I’m running some processor heavy stochastic simulations that are increasingly limited by BLAS matrix dot multiplications on 9*9 matrices, as I gradually add optimisations for everything else.
It seems that MKL (and maybe other BLAS libraries) can be significantly faster on intel CPUs than the OpenBlas that ships with julia, especially with smaller matrices.
But I have no experience using them with Julia. So my questions are:
Is MKL actually faster for this kind of problem?
How easy is it to swap Blas implementation?
Is there a simple guide somewhere?
Is using MKL.jl the recommended approach?
What are the downsides?
Did you happen to try starting julia with the -O3 option? I’m not sure if it is relevant here but I have seen in other discussions that -O3 can affect how aggressively SIMD evaluation is used.
I don’t know if it applies generally, but I find that these very short @btime values are unstable, e.g. for the 9x9 dot calls above I get apparently random draws from about [15,40]ns on one system for any decent algorithm (including a simple @simd for loop). So I would @btime a batch of them.
A thread with this title should not go by without a vote of encouragement to @Elrod, whose PaddedMatrices package (with help from its many friends and relatives), while yet young, is
shaping up to be in pole position for future Julia BLAS races. If I look at the small matrix-matrix multiplication problem (much harder than what is discussed above), it beats OpenBLAS and StaticArrays handily and is as good as MKL. Unlike StaticArrays, which chokes to death on large arrays, I find that PaddedMatrices matches the external BLAS libraries for large gemm. (I won’t claim generality since I’ve only tried it on Intel AVX2 systems - Chris shows even better results on AVX512.)
I find that PaddedMatrices matches the external BLAS libraries for large gemm .
I wish I could take credit, but it should be exactly as fast because (for now), if M*K*N >= 104^3, it just uses Julia’s BLAS library (it calls LinearAlgebra.BLAS.gemm!). That was roughly the size at which MKL caught up on my system.
After fixing broadcasting and cleaning up/ refactoring the code, adding tests, and then registering it, I’ll play around again with improving performance at larger sizes via packing, multithreading, and maybe prefetching.
Prefetching is hard, because early tests suggested what works best varies a lot from I’ve system to another.
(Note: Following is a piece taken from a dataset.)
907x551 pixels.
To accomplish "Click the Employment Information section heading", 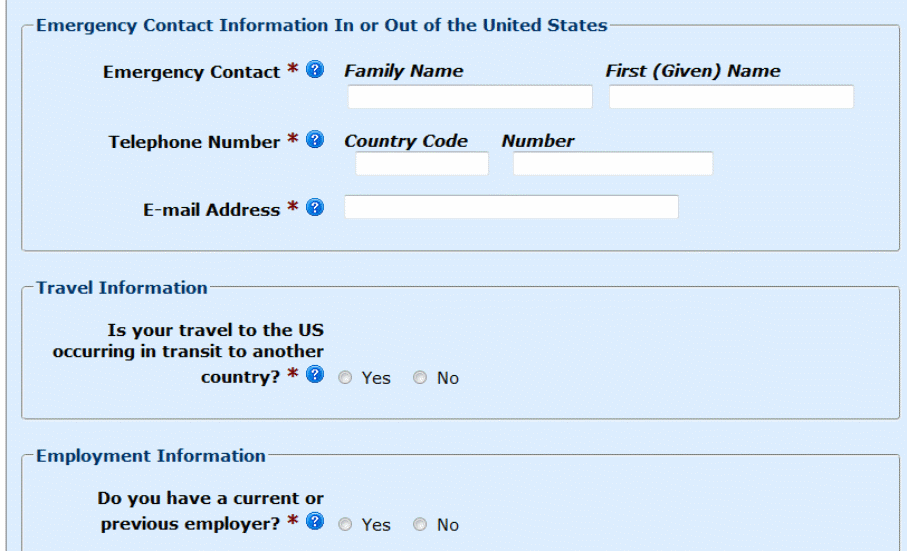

Although the library has access to L1 cache sizes, so as a first test, I plan on fetching as soon as more L1 space becomes available.
The idea would be to steadily increase the size after which Julia’s linked BLAS is faster
I’ve been finding that my other optimizations are hard to replicate efficiently with static arrays. Optimizations to reduce main memory access, like shifting a matrix left one column and adding a new column from the much larger source array are really easy with a Matrix, but fiddly with an SMatrix. My first attempts are all a lot slower than just using a matrix and BLAS.
Maybe I need to get the hang of SArrays and think about the code generation a bit more.
Edit: being able to handle a whole range of arrays competetively is another key reason to use PaddedMatrices. I wont always be chosing the matrix sizes, other ecologists will be based on how big they need to be to represent a problem, and they might be 3*3 or 20*20.
To round this discussion out: I’m going to install MKL.jl. In my context it seems easier to optimise mutable arrays than various kinds of static arrays (I didn’t realise PaddedArrays were also tuples underneath). I can’t get within 2x of copyto() and OpenBLAS dot multiply using Static or Padded Arrays, and I’ve spent longer on this than the original version.
It could be a function of how much I know about one method vs the other, but I’m thinking it’s not always easy to make something faster by throwing static arrays at it.
PaddedMatrices also offers a dynamically sized type (which just wraps a regular Julia array).
If you have any example of PaddedMatrices getting subpar performance, please let me know and I’ll try to fix it.
PaddedMatrices with DynamicPadedArray gave a 4x slowdown over MKL and a standard array. Mostly because Float32 dot multiplication is much slower. This could be caused by cache interactions with the larger array size, its not so easy to say exactly what is taking time just using the profiler.
The whole simulation takes 20% less time with MKL than OpenBLAS, and dot multiplication is a little over half of the time. So MKL is a lot faster than OpenBLAS for this task, and super easy to install.